Suppose the boundary is a closed smooth curve given by

$$\partial \Omega = \left\{ {\left( {x,y} \right)|x = p(t),y = q(t),{t_1} \leqslant t \leqslant {t_2}} \right\}\tag{1}$$

According to the notion of the method of characteristic, we make the following change of variables:

$$\left\{ \matrix{ x = x(s,t) \hfill \cr y = y(s,t) \hfill \cr} \right.\tag{2}$$

and make the following definitions

\eqalign{ & z(s,t) = u(x(s,t),y(s,t)) \cr & F(s,t) = f(x(s,t),y(s,t)) \cr}\tag{3}

Now we want our change of variables to come in handy, so we require that

$$\left\{ \matrix{ {{\partial x} \over {\partial s}} = {c_1},\,\,\,x({s_0},t) = p(t) \hfill \cr {{\partial y} \over {\partial s}} = {c_2},\,\,\,y({s_0},t) = q(t) \hfill \cr} \right.\,\,\,\,\,\,\,\,\, \to \,\,\,\,\,\,\,\,\left\{ \matrix{ x(s,t) = {c_1}(s – {s_0}) + p(t) \hfill \cr y(s,t) = {c_2}(s – {s_0}) + q(t) \hfill \cr} \right.\,\tag{4}$$

where $s_0$ is some arbitrary real constant that you may choose whatever you want. Next, using chain-rule, $(3)$, $(4)$ and the PDE, we have

$${{\partial z} \over {\partial s}}\left( {s,t} \right) = F(s,t)\tag{5}$$

and hence

$$z(s,t) = \int\limits_{{s_0}}^s {F(\eta ,t)d\eta }\tag{6}$$

You can easily verify that $(6)$ satisfies both the PDE and BC. Now, we write $(6)$ in another form

$$u\left( {x(s,t),y(s,t)} \right) = \int\limits_{{s_0}}^s {f\left( {x(\eta ,t),y(\eta ,t)} \right)d\eta }\tag{7}$$

So, what I can say is that the $f$ you are looking for, must have the following property

$$\int\limits_{{s_0}}^s {f\left( {{c_1}(\eta – {s_0}) + p(t),{c_2}(\eta – {s_0}) + q(t)} \right)d\eta } > 0\tag{8}$$

Or equivalently, if you choose $s_0=0$

$$\int\limits_0^s {f\left( {{c_1}\eta + p(t),{c_2}\eta + q(t)} \right)d\eta } > 0\,\,\,\,\,\,for\,\,\,\,\forall \left( {s,t} \right):\left( {{c_1}s + p(t),{c_2}s + q(t)} \right) \in \Omega\tag{9}$$

Some Suggestions

1) I think you can get more out of $(9)$ but I didn’t have time to go further. Try some tricks like change of variables in the integral. Maybe you got something!
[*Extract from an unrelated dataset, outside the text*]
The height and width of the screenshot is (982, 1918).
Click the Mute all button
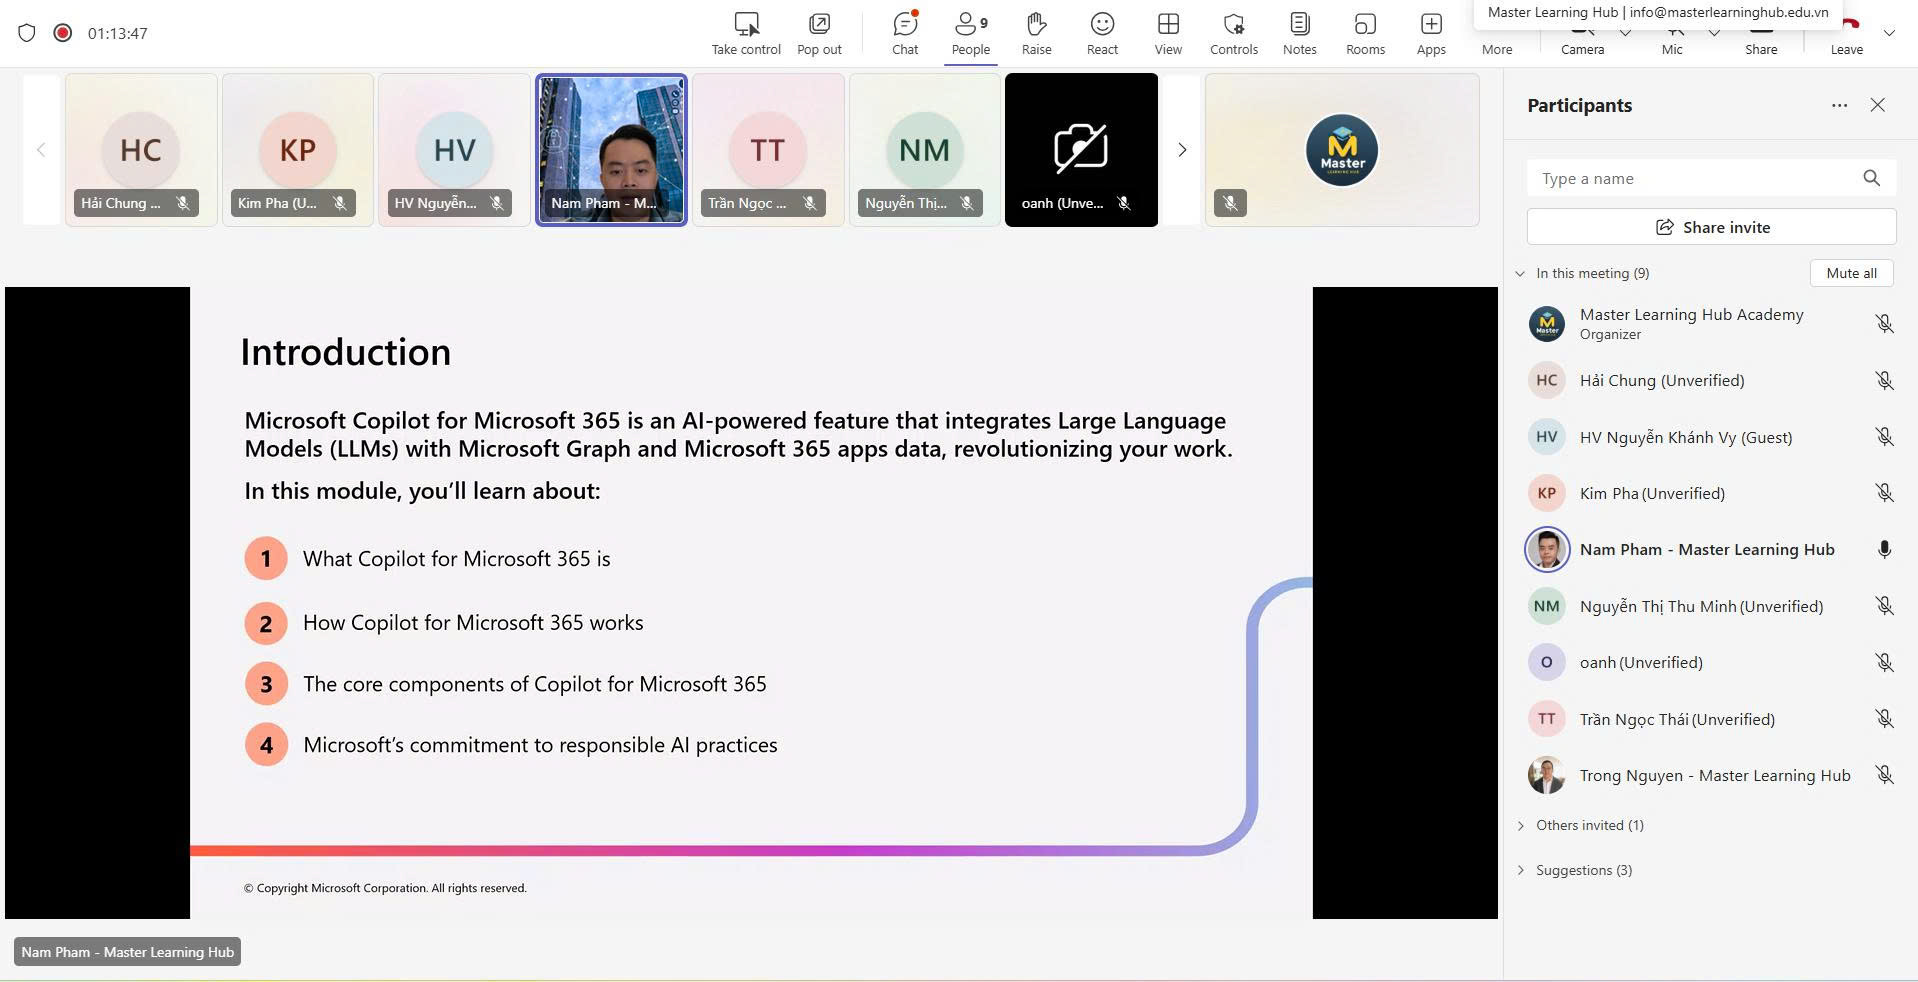pos(1851,273)
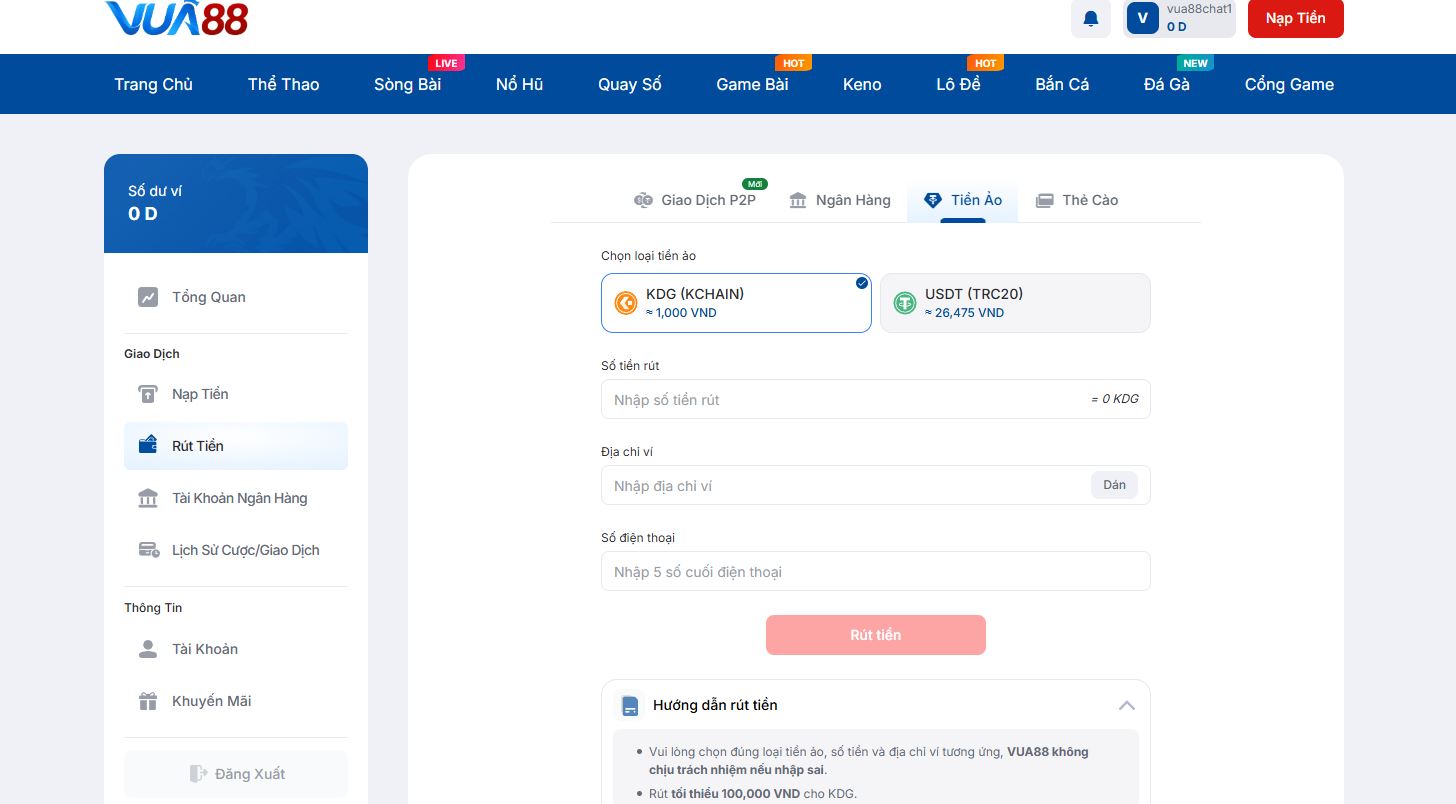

2) We have found $z(s,t)=u(x(s,t),y(s,t))$. Try to find $u(x,y)$ from $(7)$. You should think on how to write the RHS in $(7)$ in terms of $x(s,t)$ and $y(s,t)$. Alternatively, you can think of finding $s=s(x,y)$ and $t=t(x,y)$ from $(4)$.

3) One more suggestion that I can make is to investigate this problem when

\eqalign{ & {c_1} = {c_2} = 1 \cr & \partial \Omega = \left\{ {\left( {x,y} \right)|x = \cos t,y = \sin t,0 \le t \le 2\pi } \right\} \cr}

and then try to find your desired $f(x,y)$. Examining special cases is always helpful. 🙂